The Ministry of Energy is preparing for the cancellation of the Oil Fund levies if the Pheu Thai Party follows through on its election promise.

A ministry source said the permanent secretary, Norkun Sitthiphong, had ordered his departments to be ready with measures to support the policy. He wants the ministry to be prepared to put it into practice as soon as the new government announces its final details to Parliament.

Yingluck Shinawatra announced during the campaign that she would abolish the Oil Fund if elected. She later decided that Oil Fund levies for three types of fuel - 91- and 95-octane petrol and diesel - would be scrapped.

The Energy Ministry is preparing measures either to spend the annual royalties of Bt40 billion collected from domestic producers and importers of oil to maintain subsidies, or gradually to float the price of liquefied petroleum gas for transport and household cooking, a policy that is currently set to become effective next Tuesday.

The source said that replacing the Oil Fund with royalties was the model that had been used in Malaysia, a major oil-producing country, which spends huge amounts on annual subsidies. Meanwhile, the model of gradually increasing the cost of gas and providing subsidies for only low-income households has worked quite well in India.

At present Thailand consumes 7 million litres per day of 91-octane petrol and levies a tax of Bt6.70 per litre, which is sent to the Oil Fund.

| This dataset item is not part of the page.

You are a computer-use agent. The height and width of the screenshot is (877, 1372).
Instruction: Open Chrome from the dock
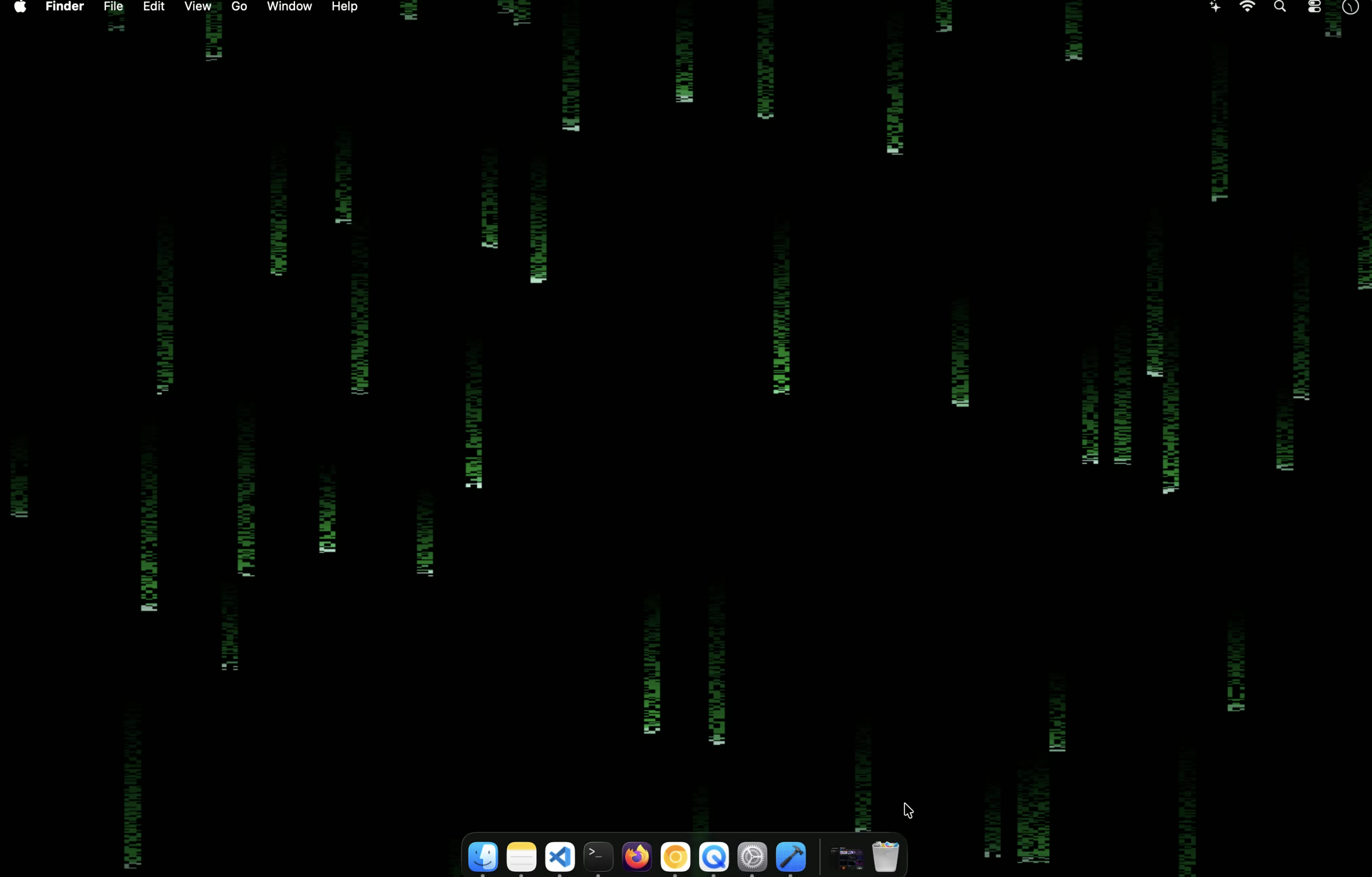(x=675, y=857)
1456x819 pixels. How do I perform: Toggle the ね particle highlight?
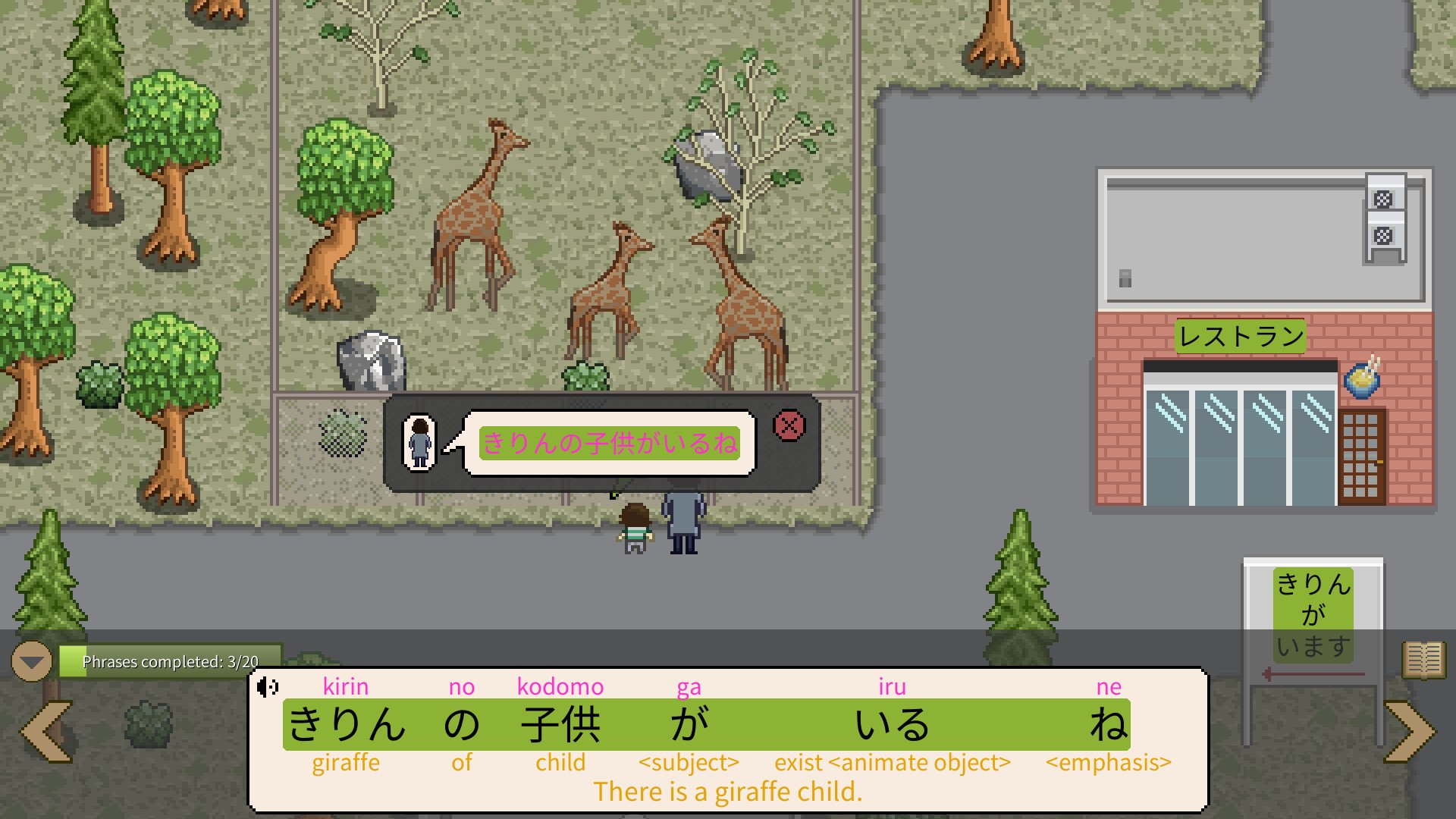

This fuel is mostly consumed by more than 10 million older motorcycles, mostly found upcountry. Meanwhile, the country consumes 8 million litres of 95-octane petrol per day, with a levy of Bt7.50 per litre that is sent to the Oil Fund. Diesel consumption is 53 million litres per day, and a levy of Bt1.30 per litre is sent to the Oil Fund.

If these levies are eliminated, the Oil Fund will lose Bt120 million per day or Bt3.6 billion per month or Bt43.2 billion per year, which is roughly equal to the petroleum royalties received each year. If the price of LPG begins to float to world prices next Tuesday, this will reduce Oil Fund subsidies by about Bt1.2 billion per month.

Currently, the Oil Fund subsidises alternative energy, including ethanol, bio-diesel and cooking gas. If the government does not want to lose the revenue from eliminating the levy on the three kinds of fuel mentioned above, it can gradually reduce these levies and partially reduce excise tax, as it did with diesel fuel, and thereby minimise the impact on the Oil Fund.

The Oil Fund currently has an annual cash flow of Bt14.253 billion, but spends Bt14.853 billion on subsidies for cooking gas, natural gas for vehicles and alternative energy. Overall the Oil Fund has a deficit of Bt600 million.

The source said he did not agree with the proposal by PTT, which wants to invest in warehousing or stockpiling oil. He thinks this would oblige the government to spend lots of money on large stockpiling infrastructure, with the only real beneficiary the one holder of the licence to warehouse the oil.

As well, spending money from the reserves of the Bank of Thailand would cause political problems. Part of that money has come from Luang Ta Maha Bua, who initiated the royal programme for helping the country. Most of his followers would object to using this money for the PTT oil-warehousing proposal, the source said.